At first glance, North Carolina’s workers have a lot to celebrate this Labor Day. In many ways, it is the best of times. An economy based on textile and furniture manufacturing a generation ago is being rebuilt with the help of industries such as banking, high tech, health care, and pharmaceuticals. Our Tar Heel State is now adding jobs at the ninth-fastest rate in the country, and several areas are emerging as small-business hot spots. With the famed Research Triangle Park just down the road, a host of health and technology companies have fled the expensive Northeast Corridor to set up shop, and Raleigh consistently appears in listings of top ten best cities in America for jobs.
In the Durham-Chapel Hill metropolitan area, average wages continue to soar. U.S. Labor Department data show that private sector employees in Durham-Chapel Hill are earning an average of $30 an hour, adjusted for the cost of living—the highest hourly wage among the nearly two hundred metro areas studied across the country.
Yet below the surface, there’s a second economy. The state’s working poor have nothing to celebrate this Labor Day. So in many ways, it is also the worst of times. The minimum wage in North Carolina has been stuck at the paltry rate of $7.25 an hour for a full seven years. Twenty-nine states and the District of Columbia have lifted their minimum wage above the federal minimum of $7.25 an hour, in some cases simply to adjust for inflation, but North Carolina has not budged.
Many cities and towns across the country have raised their minimum wage above the federal minimum—much like San Francisco and Seattle and numerous others have done in recent years. Yet in North Carolina, they are forbidden to do so. Touting home rule and smaller government with one hand, our state legislature and governor overreach with the other hand and deny municipalities the authority to hike their minimum wage. Even small adjustments are now against the law, including for factors such as the higher rents here in Chapel Hill and Carrboro and in most of the metropolitan areas of the state.

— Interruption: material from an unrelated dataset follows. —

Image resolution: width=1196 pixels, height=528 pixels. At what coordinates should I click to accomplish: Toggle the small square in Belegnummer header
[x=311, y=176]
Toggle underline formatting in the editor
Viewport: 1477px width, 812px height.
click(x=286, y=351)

What does all of this mean for folks working minimum wage jobs? For seven years now, their annual paycheck has been exactly the same: $15,080, well below the poverty level for a family of two. It means that as hard as these workers try to provide for their families—often working multiple part-time jobs in hotels and hospitals, restaurants and retail, child care and elder care—they must still rely on food stamps, rent subsidies, and Medicaid to make ends meet. It means the pride they should take each and every day for their strong work ethic is sapped every two weeks by a paycheck that can feel, well, demeaning.

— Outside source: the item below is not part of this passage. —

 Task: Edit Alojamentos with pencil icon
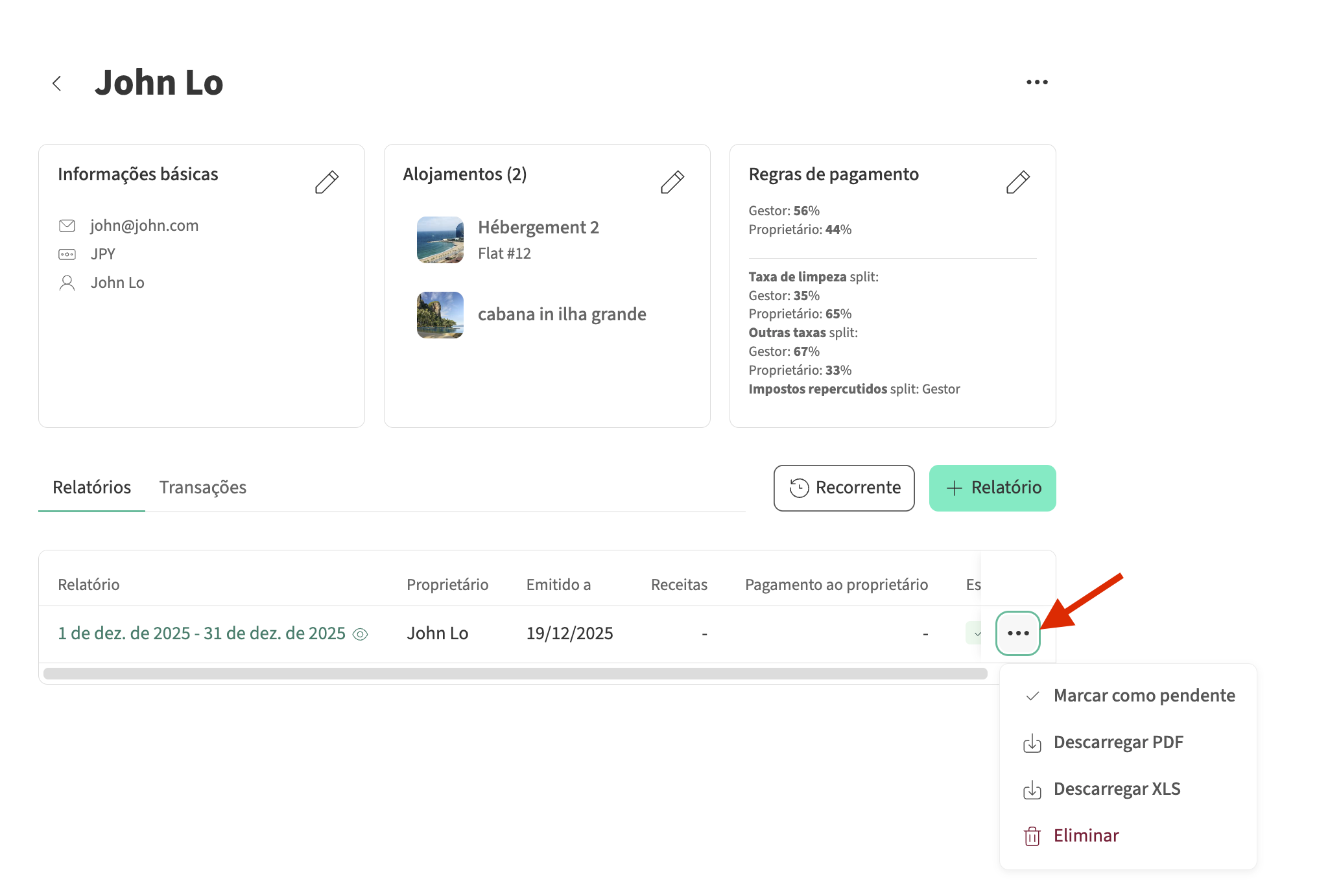672,182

That’s not all that saps the pride of low-wage workers. The state’s earned income tax credit—designed to buoy the incomes of working people struggling mightily to keep their heads and households above poverty level—was eliminated by the state legislature and governor two years ago, giving North Carolina the dubious distinction of being the only state ever to do so. In many cases, the EITC of say $1,000 or $2,000 was the single biggest payment that these hard-working families received over the course of the year. Not only did the supplemental income relieve the stress of meeting today’s most basic needs, but it also had much longer-lasting benefits. Studies show that children in families receiving additional income through programs such as the EITC go further in school and work and earn more as adults.
The combination of no EITC and a bottom-of-the-barrel minimum wage makes North Carolina arguably the worst state in the country for low-wage working families. Thankfully, there is at least one small but positive development to lift some working families out of poverty. Taking root in Asheville a decade ago, voluntary certification programs for living wage employers have spread to Durham and more recently, Orange County. Asheville’s Just Economics, the Durham Living Wage Project, and Orange County Living Wage share the same mission: certify and then encourage the community to patronize employers paying their full-time and part-time employees a living wage. In Orange County, that’s defined as $12.75 an hour, rising to $13.15 on January 1. In other words, if the feds and the state won’t hike the minimum wage, let’s at least do something at the local level to give a leg up to low-wage working families.
All three voluntary certification programs are making headway. Here in Orange County, wages at the low end of the pay scale have been lifted more than $500,000 over the past year by some of the seventy-eight businesses and organizations certified as living wage employers. It may not be a solution, but it is a solid beginning. This Labor Day, let’s begin writing A Tale of One Economy, where the rising tide lifts all boats.